In der passenden Temporelation zum Allegro ma non troppo wurde das Larghetto ebenfalls köstlich ausgelebt, bevor im Rondo. Allegro dann ein lebendig tänzerisches Tempo den Abschluss bildete.
Als Widmung für die Erdbeben- und die Kriegsopfer in der Türkei- und Syrien bzw. der Ukraine spielten die Streicher von Johann Sebastian Bach das Air aus der dritten Suite für Orchester, wobei die ersten Geigen solistisch von Lisa Bathiasvili vertreten wurden. In ihrer Interpretation legten sie sorgfältig die Linien des Werkes offen und hielten sich von schmachtenden Äußerungen fern.
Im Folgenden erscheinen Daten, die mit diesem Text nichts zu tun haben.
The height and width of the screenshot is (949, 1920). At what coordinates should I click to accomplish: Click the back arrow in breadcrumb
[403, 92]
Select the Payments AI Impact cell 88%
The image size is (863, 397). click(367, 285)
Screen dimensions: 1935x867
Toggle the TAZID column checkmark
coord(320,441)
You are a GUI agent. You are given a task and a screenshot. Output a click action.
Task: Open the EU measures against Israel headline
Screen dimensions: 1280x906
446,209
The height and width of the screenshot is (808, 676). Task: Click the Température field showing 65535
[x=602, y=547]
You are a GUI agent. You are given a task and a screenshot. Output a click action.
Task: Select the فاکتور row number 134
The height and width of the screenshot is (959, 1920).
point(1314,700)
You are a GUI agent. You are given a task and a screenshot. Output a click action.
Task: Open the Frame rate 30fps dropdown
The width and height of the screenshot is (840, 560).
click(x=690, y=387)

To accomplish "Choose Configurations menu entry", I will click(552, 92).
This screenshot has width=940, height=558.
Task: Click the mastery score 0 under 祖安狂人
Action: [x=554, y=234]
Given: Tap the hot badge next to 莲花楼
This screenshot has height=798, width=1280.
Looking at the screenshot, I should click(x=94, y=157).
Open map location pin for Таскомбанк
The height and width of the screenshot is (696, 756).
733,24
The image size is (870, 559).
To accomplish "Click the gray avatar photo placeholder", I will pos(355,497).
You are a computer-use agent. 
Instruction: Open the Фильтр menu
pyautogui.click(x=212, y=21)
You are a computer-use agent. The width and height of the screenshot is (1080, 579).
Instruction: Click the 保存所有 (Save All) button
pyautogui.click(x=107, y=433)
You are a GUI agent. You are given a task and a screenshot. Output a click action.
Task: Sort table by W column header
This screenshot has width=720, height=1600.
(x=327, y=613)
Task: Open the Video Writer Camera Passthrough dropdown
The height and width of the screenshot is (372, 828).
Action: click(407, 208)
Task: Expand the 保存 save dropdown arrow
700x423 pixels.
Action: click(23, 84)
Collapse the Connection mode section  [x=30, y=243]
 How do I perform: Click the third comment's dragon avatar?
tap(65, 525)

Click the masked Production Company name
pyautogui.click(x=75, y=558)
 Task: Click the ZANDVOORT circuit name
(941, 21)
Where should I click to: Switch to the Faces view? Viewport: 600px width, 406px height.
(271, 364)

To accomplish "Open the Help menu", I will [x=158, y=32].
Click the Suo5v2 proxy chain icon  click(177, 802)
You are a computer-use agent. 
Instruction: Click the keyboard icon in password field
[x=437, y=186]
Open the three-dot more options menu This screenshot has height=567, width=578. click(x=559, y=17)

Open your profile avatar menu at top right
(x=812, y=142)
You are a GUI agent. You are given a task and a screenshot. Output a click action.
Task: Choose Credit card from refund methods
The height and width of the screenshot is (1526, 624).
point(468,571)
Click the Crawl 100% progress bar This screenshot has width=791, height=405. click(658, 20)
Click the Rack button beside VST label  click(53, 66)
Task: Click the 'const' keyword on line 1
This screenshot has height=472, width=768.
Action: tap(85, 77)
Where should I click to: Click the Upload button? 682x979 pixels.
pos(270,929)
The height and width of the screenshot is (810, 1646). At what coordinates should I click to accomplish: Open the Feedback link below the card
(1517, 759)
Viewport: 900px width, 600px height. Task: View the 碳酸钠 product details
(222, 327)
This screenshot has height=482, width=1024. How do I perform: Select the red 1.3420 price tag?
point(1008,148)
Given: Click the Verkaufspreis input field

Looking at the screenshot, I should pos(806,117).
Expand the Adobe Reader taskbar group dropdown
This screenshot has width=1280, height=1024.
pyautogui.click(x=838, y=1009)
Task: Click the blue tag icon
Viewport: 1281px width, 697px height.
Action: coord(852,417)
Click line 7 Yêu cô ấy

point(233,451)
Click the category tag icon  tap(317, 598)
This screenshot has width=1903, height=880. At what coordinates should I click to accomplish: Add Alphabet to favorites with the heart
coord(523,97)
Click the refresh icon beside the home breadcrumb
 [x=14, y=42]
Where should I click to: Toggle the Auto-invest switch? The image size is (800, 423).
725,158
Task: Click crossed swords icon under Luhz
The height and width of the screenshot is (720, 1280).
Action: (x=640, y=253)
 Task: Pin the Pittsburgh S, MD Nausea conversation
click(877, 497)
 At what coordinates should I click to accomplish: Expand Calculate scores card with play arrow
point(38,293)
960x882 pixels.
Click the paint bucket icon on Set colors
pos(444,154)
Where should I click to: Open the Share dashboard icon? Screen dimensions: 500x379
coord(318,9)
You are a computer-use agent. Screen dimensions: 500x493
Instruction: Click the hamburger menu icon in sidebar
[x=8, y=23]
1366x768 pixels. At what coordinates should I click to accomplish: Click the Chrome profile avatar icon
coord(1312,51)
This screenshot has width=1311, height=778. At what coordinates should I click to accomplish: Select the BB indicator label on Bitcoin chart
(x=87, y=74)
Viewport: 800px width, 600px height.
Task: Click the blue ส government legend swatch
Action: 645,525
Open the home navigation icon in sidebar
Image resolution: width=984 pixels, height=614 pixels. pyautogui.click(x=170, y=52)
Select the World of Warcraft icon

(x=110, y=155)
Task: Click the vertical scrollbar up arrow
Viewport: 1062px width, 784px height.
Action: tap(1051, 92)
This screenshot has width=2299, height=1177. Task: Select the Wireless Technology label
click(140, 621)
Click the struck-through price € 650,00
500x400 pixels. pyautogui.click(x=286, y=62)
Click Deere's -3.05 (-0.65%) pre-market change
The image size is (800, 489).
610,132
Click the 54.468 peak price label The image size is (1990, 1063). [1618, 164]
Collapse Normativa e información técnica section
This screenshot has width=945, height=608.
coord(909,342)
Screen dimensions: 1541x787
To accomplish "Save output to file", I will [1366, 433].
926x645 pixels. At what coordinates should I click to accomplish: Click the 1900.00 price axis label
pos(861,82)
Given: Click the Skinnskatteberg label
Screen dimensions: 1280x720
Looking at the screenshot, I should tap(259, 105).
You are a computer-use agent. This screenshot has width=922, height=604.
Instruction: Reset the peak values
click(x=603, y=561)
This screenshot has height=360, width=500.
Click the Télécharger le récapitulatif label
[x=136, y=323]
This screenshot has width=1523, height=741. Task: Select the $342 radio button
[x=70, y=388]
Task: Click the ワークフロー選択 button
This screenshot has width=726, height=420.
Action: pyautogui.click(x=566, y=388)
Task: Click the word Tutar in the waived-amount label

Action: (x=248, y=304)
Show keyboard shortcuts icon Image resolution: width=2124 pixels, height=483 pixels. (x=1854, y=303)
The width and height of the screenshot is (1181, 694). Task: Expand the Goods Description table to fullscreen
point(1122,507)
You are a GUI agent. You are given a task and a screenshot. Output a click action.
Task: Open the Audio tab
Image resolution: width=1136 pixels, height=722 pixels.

Die 5. Symphonie von Sergei Prokofiev war dann das Werk, das neben den großen Qualitäten des Stückes an und für sich auch ein reizvolles Bravourstück für jedes große Symphonieorchester ist. Hier kann sich wirklich Registergruppe und jedes Instrument darstellen. Eine Verknüpfung unplanbarer Umstände führte dann zu einer Beeinträchtigung des Hörerlebnisses beim Rezensenten. Auf dem an und für sich hervorragenden Sitzplatz stülpten sich die Töne der Tuba, und von gibt es in diesem Werk viele, über den Hörer. Das resultierte wohl aus dem Sitzplatz des Instruments und den Reflexionen vom Saal. Um der Frage zuvorzukommen, das Spiel des Tubisten war nicht nur einwandfrei, sondern hervorragend. Aber die akustische Einwirkung war wirklich betörend, oder eher betäubend. Doch das war nur ein kleiner Aspekt im Gesamtgeschehen.
Järvi ordnete das orchestrale Geschehen in den vier Sätzen des Werkes mit ebenso sicherer Hand wie interpretatorischem Gestaltungssinn. Dabei mochte man sich daran erinnern, dass europäischen Orchestern im Vergleich zu amerikanischen oft eine größere Klangopulenz nachgesagt wird, während die Ensembles jenseits des großen Teichs meist als technikaffiner und klarer und krisper im Klang wahrgenommen werden. In diesem Sinne mochte man die europäische Lesart aus dem Spiel des Concertgebouw Orchester heraushören, die im Zusammenspiel mit dem groß besetzten Orchester mitunter auch ein wenig zu saftig erscheinen mochte. Eine kristallinere Darstellung hätte dieser Musik noch einen Vorteil geboten.
Davon abgesehen wussten sich das Orchester mit seinen Instrumentalisten und der Dirigent bestens darzustellen. Egal, ob Holz- oder Blechbläser, Streicher oder Schlagwerk sowie Klavier und Harfe, alle meisterten ihre Aufgaben mit Bravour. So schufen sie eine ausdrucksstarke und mächtige Symphonie, die einen nachhaltigen Eindruck beim Publikum hinterließ.
Wohl um die ein wenig trauerumflorte Stimmung der Symphonie fortzusetzen oder die Gemüter nach den orchestralen Wallungen abzukühlen, gaben Concertgebouw und Järvi nach dem ohnehin tonreichen Abend noch Valse triste von Sibelius effektvoll, aber nicht schmachtend als Zugabe.